European Union finance ministers aim to reach an agreement on the aid when they meet on May 16, three weeks before the country's June 5 election, which was prompted by the resignation of Prime Minister Jose Socrates after parliament rejected his deficit-cutting plan.
The arrival coincided with the ECB's financing to Portuguese lenders dropping 4.8pc in March from the previous month, the first decline in four months.
ECB financing declined to €39.124bn from €41.078bn in February, the Lisbon-based Bank of Portugal said yesterday on the BPStat portion of its website.
ECB financing levels peaked at €49.1bn in August.
Mr Socrates last week announced that Portugal would seek a bailout from the EU after the nation's political crisis pushed borrowing costs to record levels. Portuguese banks had urged the government to ask for aid as downgrades by credit ratings companies threatened their ability to borrow in wholesale markets.
Banco Espirito Santo's chief executive officer Ricardo Salgado last week followed the CEO of Banco Comercial Portugues, Carlos Santos Ferreira, in saying the government should request a loan from the commission.

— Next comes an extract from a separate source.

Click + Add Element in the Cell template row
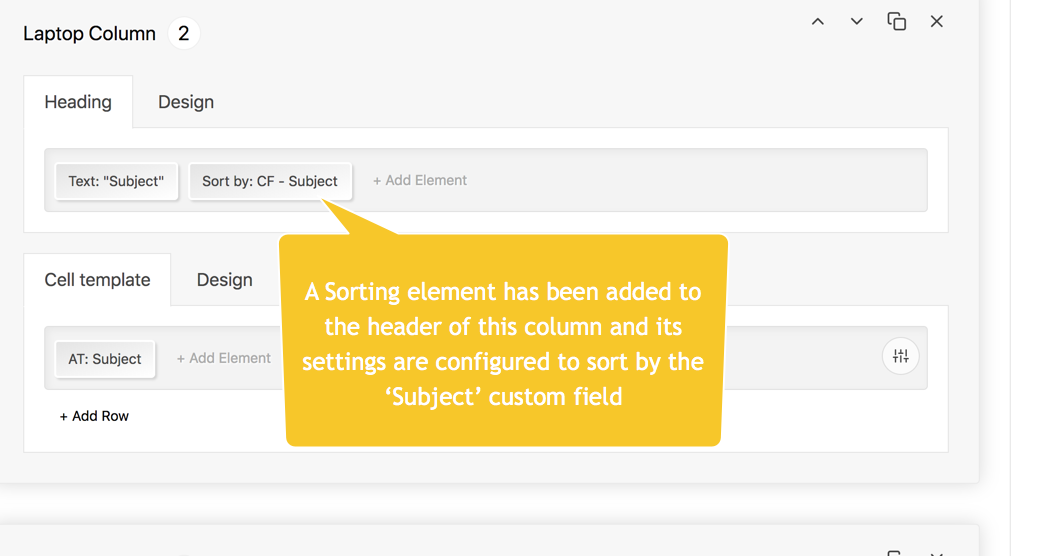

The government should request a short-term loan "urgently" before the June elections, Mr Salgado said.
Longer-term financing from the European Financial Stability Facility seems unavoidable after a new government takes office, he and Mr Santos Ferreira said before Mr Socrates announced the aid request.
Espirito Santo is Portugal's biggest publicly traded bank by market value and Banco Comercial is the second-biggest.
Moody's Investors Service last Wednesday downgraded its ratings on seven Portuguese banks, including Espirito Santo and Banco Comercial, joining Standard & Poor's and Fitch Ratings, which also lowered banks' ratings after downgrading the country's debt.
Portuguese banks have been relying on financing from the ECB as the government's difficulties in coping with its debt and deficit squeezed their access to the interbank financing market.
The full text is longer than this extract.